It’s almost Amazon Prime Day. Think of it like Black Friday on Weaknesses Of Female Employees Who Are Promoted Quickly (2025)a Tuesday in the middle of summer or Christmas in July if you’re capable of planning your holiday shopping that far in advance.
It’s also another piece in Amazon’s strategy to become the Buy n Largeof our times.
SEE ALSO: Amazon announces third annual Prime Day, so goodbye bank accountOver the past three years, Amazon has effectively built its eponymous day into a new shopping holiday, one that generates impressive amounts of FOMO if you’re not able to participate.
The golden ticket is, of course, a $99 Amazon Prime account. It’s the rapidly spinning wheel at the center of Amazon’s growing spokes of services and benefits that include free two-day shipping, streaming video and music, free content storage and access to All. Those. Deals.
I’ve been a Prime member for years, but have some complicated feelings about Amazon and Prime Day. The company is driving inexorable change across the entire retail experience. Amazon is now a home page for many people. The first stop for any thought that could lead to a purchase. Its hardware has made Amazon inescapable with Alexa always waiting, listening for a new request. Amazon is seeking a level of shopping homogeny that sometimes gives me pause.
Prime Day is also, obviously, an invention, something like the invented holidays that force us to remember family members one day a year as opposed to year-round. We know we should be better than this, yet we can’t ignore the forced-cheer and magnetic pull of a designated day – especially when they dangle the promise of spectacular deals in front of your face.

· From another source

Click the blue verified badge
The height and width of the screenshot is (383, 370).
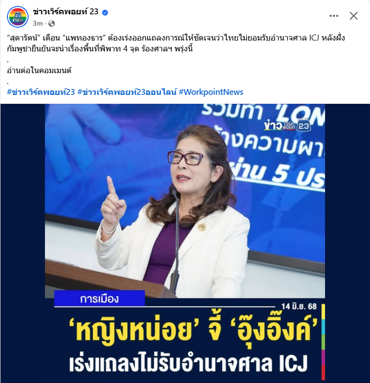pyautogui.click(x=105, y=12)
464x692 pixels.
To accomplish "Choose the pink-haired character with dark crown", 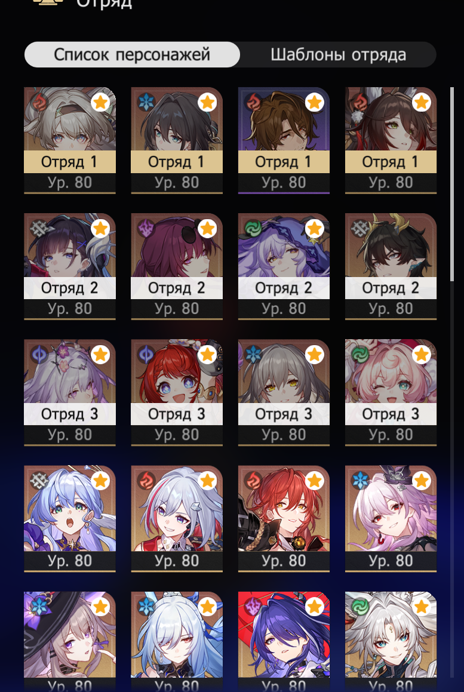I will tap(391, 519).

Like everyone else, I get sucked in and, on the Prime Day, start poring over all the deals. It is the browsing act that I find most satisfying since, if we’re being honest here, many of the deals are for off-brand products (you won’t find Apple in there) or gear, gadgets and doo-dads we’ll never use and really don’t need.

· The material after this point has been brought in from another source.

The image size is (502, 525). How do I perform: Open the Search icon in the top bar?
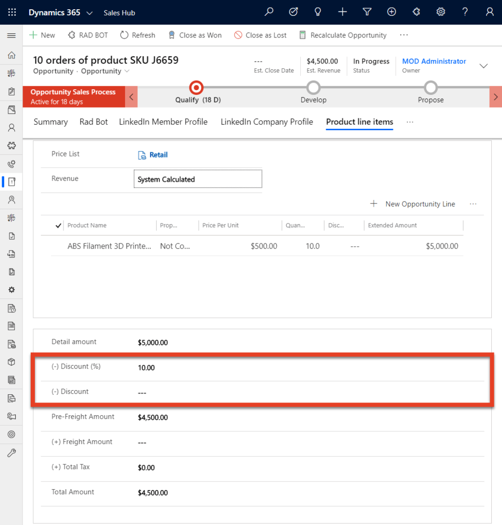coord(269,12)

Like everyone else, I get sucked in and, on the Prime Day, start poring over all the deals.
Some of the best deals are, unsurprisingly, reserved for Amazon’s own collection of services (Unlimited Music Streaming) and hardware: the Alexa-hosting Echos, Fire Tablets and Kindle eReaders. But, if you’re already a Prime Member, you probably already own one or more of these devices (I have at least one of each).
So, if so many people will browse and not buy, why have such a day?

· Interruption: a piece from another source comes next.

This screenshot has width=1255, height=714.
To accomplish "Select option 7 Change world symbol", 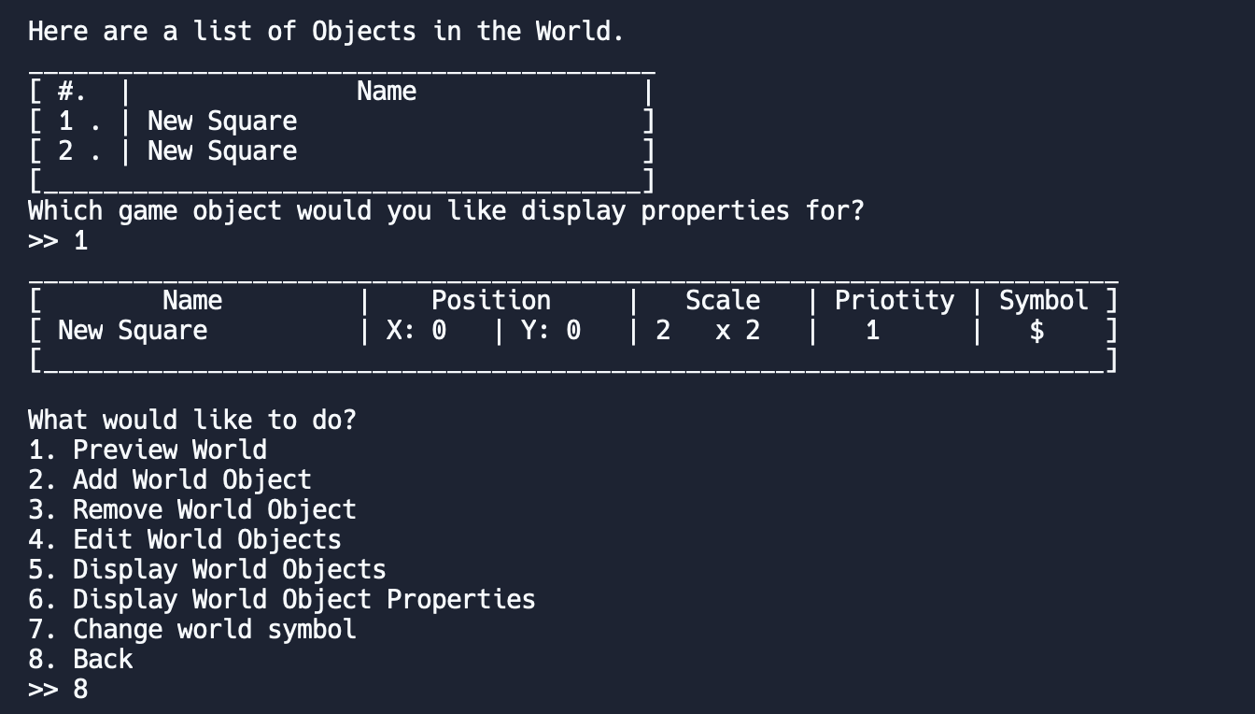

Even if only a small percentage of people shopping Amazon Prime Day deals find exactly whey they’re looking for, it doesn’t matter to Amazon.
The goal of the day is not massive product sales, though I’m sure Amazon won’t mind that happening.
During a recent MashTalk Podcast recording, MashableBusiness Reporter Emma Hinchcliffe posited that the goal is simply more Prime Members and I found myself in wild agreement.
Yes, Amazon will make serious bank if it sells millions of items on its special day, but nothing is more valuable to a business than annuities, fixed, recurring payments that can be relied on a monthly or yearly basis.
Once you sign up with Amazon Prime at $99, it’s doubtful you will ever end that subscription, and that’s not because you join and forget about it. In my house, Amazon Prime isn’t important one day of the year, it’s a service we access weekly and sometimes daily. Sometimes it’s something as simple as streaming music for free through my Amazon Echo. Other times, it’s getting a much-needed school book in my daughter’s hands within 48 hours. It might be one-button access via Amazon Dash to toothpaste or toilet paper.
And Amazon Prime holds the potential of becoming even more useful in the coming months as Amazon concludes its Whole Foods acquisition and radically alters its distribution model. Everyone thinks that the next big wave of delivery technology from Amazon is going to be drones, but that’s just a shiny sideshow. The real story is what all those giant food stores, physical locations with lots of floor space, will do to Prime delivery. Will it become 1-day or even hours delivery? That’s possible if Prime Membership adds a pick-up-yourself service, using a portion of Whole Foods to stock often-purchased items, including Amazon hardware.
Amazon doesn’t share its Prime subscriber numbers, but one recent estimate put it at 80 million. That’s a strong number, but leaves more than two thirds of the U.S. population on the table (Amazon Prime and Prime Day are global operations, too. Just imagine the global Prime Membership opportunity). People who are probably already watching the wall-to-wall coverage of this invested day and wondering, “How do I get in on that?”
Last year, Amazon Prime day added, according to estimates, half a billion dollars to Amazon’s revenue. With Amazon’s aggressive marketing push and all the attention media (yes, including Mashable) is paying, this year will be even bigger. But the hidden impact will be the million or more new Amazon Prime customers all lining up to buy everything from shoes and TVs to computers and cookies not just one day a year, but every day and, very likely, forever.